La crise mondiale du Covid-19 a également mis les musées dans une situation particulièrement stressante. « Lorsque la pandémie a considérablement affecté le budget de la plupart des musées, et que les réductions de personnel sont généralisées, la crainte est que les musées n’aient aucun moyen de rivaliser, si ce n’est en courtisant les donateurs, dont les priorités seront souvent différentes de celles que le musée pourrait choisir », explique Theodor. Sans compter que les chercheurs pourraient souvent mener beaucoup de recherches pour la même somme d’argent. Certains experts ont estimé sur Twitter qu’ils pourraient faire fonctionner leur département pendant des années, voire des siècles, pour le même prix que celui de la vente de Stan.
À la consternation des paléontologues, la vente de Stan et la récente émission de Discovery Channel « Dino Hunters » mettent une nouvelle fois en lumière le prix des fossiles. Pour les marchands, la chasse aux dinosaures n’est pas une affaire de science, mais de « chasse au trésor », à la recherche de spécimens significatifs qui conviennent aux maisons des riches. Cela se répercute sur le marché noir. L’acteur Nicolas Cage a acheté un fossile de Tarbosaurus – un proche parent du T. rex – qui a dû être renvoyé en Mongolie lorsque les autorités ont réalisé que le dinosaure avait été sorti illégalement du pays. De même, les paléontologues ne savent à quoi ressemblait l’étrange dinosaure Deinocheirus que parce que les fossiles de cet animal rare et bizarre ont été sauvés du marché noir. Les ventes publiques comme celle de Stan ne sont que la pointe de l’iceberg.

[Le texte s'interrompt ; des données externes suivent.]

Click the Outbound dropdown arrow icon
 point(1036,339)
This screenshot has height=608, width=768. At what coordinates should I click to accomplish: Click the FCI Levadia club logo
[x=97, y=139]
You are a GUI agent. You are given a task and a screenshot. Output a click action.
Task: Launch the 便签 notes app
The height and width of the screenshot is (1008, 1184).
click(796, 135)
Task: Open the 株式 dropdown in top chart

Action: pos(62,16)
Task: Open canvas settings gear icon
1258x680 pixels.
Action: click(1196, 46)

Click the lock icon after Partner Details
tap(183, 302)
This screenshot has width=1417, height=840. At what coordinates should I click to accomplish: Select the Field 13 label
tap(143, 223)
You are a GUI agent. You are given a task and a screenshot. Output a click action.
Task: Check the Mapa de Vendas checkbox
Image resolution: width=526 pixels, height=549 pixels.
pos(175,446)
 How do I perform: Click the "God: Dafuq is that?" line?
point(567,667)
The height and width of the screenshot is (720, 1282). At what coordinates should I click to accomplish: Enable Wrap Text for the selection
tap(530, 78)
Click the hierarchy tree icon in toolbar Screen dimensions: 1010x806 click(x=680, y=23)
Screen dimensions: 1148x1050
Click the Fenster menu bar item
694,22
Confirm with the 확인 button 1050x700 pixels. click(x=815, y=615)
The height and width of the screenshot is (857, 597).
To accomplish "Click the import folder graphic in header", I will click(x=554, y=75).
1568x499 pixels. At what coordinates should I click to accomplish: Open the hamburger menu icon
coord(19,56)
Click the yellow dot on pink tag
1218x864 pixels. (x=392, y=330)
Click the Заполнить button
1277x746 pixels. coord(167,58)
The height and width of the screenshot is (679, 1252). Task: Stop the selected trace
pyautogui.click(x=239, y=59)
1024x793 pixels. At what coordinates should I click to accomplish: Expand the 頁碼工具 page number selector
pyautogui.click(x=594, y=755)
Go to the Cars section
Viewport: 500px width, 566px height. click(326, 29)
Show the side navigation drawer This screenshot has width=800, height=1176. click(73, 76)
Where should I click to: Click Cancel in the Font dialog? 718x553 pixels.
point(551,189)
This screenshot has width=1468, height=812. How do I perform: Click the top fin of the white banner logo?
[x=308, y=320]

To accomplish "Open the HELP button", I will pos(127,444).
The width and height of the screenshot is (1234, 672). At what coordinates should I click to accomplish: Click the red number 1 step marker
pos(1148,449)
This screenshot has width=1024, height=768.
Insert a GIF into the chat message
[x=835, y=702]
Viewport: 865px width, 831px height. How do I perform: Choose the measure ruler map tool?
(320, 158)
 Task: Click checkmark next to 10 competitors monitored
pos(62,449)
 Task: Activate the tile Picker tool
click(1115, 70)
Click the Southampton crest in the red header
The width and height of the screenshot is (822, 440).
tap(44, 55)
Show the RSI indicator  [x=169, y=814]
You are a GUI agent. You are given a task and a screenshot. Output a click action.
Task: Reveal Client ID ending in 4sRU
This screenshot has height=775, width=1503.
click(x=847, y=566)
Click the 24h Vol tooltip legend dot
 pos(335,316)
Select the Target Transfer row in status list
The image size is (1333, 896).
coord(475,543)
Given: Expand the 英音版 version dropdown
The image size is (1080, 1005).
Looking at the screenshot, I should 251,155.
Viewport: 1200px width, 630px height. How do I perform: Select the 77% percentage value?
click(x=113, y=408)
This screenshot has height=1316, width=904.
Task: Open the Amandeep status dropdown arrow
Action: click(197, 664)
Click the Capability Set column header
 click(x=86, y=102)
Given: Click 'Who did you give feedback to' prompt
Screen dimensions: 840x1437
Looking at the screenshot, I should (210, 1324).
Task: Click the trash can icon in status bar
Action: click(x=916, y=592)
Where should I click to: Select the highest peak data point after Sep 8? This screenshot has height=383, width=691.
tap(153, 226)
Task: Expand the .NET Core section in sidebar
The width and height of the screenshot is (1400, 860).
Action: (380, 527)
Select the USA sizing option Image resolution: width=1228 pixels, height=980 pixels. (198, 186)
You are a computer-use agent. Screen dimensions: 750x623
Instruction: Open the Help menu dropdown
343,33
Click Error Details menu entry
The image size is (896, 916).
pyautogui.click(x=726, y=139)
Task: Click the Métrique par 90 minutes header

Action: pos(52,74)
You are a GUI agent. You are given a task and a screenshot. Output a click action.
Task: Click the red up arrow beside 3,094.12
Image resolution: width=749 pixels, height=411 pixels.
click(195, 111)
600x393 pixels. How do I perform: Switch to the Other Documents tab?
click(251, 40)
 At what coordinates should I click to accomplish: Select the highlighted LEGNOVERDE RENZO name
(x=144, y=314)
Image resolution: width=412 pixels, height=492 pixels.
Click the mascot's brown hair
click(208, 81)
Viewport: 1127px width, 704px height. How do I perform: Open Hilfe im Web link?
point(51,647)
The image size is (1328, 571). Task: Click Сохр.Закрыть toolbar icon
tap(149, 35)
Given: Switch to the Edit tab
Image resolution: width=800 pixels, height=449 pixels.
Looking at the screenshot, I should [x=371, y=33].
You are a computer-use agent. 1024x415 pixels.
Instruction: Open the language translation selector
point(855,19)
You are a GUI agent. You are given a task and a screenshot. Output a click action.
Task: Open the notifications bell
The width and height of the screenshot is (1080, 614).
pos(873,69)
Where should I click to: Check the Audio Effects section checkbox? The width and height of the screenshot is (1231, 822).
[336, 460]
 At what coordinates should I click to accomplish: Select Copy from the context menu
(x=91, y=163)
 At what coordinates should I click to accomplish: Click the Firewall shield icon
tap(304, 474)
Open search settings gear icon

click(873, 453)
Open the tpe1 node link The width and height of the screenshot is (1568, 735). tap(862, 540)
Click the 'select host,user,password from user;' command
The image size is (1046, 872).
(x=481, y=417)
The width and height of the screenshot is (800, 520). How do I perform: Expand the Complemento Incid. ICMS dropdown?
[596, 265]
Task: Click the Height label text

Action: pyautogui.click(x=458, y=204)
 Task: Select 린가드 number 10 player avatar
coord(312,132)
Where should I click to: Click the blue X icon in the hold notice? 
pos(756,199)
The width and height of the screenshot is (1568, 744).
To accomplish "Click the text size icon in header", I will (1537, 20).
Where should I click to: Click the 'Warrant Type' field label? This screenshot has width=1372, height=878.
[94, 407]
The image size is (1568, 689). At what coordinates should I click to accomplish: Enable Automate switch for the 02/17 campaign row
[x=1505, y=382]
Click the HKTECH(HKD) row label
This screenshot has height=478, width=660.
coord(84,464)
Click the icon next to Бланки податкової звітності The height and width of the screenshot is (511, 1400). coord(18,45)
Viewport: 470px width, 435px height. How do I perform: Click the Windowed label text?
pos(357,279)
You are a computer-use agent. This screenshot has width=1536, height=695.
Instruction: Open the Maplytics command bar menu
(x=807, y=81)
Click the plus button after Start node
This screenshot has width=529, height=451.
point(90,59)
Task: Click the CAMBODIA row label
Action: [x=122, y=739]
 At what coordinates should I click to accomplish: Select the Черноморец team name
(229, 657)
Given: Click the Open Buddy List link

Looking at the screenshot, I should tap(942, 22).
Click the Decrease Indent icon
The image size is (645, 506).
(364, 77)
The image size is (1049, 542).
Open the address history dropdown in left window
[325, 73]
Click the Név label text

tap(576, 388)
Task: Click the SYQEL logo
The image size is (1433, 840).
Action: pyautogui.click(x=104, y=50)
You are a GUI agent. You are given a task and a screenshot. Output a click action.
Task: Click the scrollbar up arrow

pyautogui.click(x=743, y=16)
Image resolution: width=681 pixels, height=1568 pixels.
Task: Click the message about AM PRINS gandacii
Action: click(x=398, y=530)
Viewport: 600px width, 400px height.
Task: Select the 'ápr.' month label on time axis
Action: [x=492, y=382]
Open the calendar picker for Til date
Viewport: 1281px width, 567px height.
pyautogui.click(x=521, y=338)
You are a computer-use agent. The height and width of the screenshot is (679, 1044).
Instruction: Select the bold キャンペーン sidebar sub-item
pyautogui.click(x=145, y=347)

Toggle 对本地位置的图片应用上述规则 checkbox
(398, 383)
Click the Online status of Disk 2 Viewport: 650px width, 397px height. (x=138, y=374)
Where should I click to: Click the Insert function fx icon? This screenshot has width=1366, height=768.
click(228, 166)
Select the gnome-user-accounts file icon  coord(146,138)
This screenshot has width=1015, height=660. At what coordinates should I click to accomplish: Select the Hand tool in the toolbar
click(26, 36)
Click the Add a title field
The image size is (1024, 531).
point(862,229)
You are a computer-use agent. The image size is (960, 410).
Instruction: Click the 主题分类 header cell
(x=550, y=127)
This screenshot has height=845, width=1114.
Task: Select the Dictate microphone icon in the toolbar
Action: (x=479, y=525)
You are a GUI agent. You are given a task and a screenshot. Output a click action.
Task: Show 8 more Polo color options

Le fait que les dinosaures soient plus que de simples objets de curiosité scientifique contribue à ces ventes très médiatisées. Pour certains, un dinosaure est une déclaration de richesse, de pouvoir et d’influence. Historiquement, dit Jones, « le financement de la science se faisait souvent en échange d’une influence sociale et de l’approbation du public tout en essayant de maintenir une réputation de crédibilité scientifique. » Le magnat Andrew Carnegie, par exemple, était célèbre pour avoir voulu que le musée d’histoire naturelle qui porte son nom ait un grand et impressionnant dinosaure central qui porte toujours le nom de Diplodocus carnegii. « La vente de Stan et le débat qui l’accompagne est une excroissance de cette histoire qui renforcera ces tensions à l’avenir », dit Jones.
Que les ranchers ou les propriétaires de terres privées veuillent encaisser est compréhensible, dit Holtz. « Nous pourrions toujours espérer que la majorité des propriétaires fonciers seront plus intéressés par l’importance scientifique des données sur les fossiles que par leur avantage financier », dit Holtz, « mais il n’est pas raisonnable de penser que tout le monde renoncera de manière altruiste à quelque chose qui pourrait changer leurs moyens de subsistance et leur sécurité. »
La dispute de plusieurs décennies sur les fossiles de l’Amérique est dans une impasse. « Les États-Unis ne sont pas près de déclarer que ce fossile trouvé sur un terrain privé fait partie du patrimoine naturel, et quiconque s’attend à ce que cela se produise n’a pas beaucoup d’expérience pour examiner comment les gens aux États-Unis traitent les droits de propriété, les droits d’eau, et ainsi de suite », dit Holtz.
« J’imagine que Stan ne sera pas la dernière vente de méga-fossiles », ajoute Jones.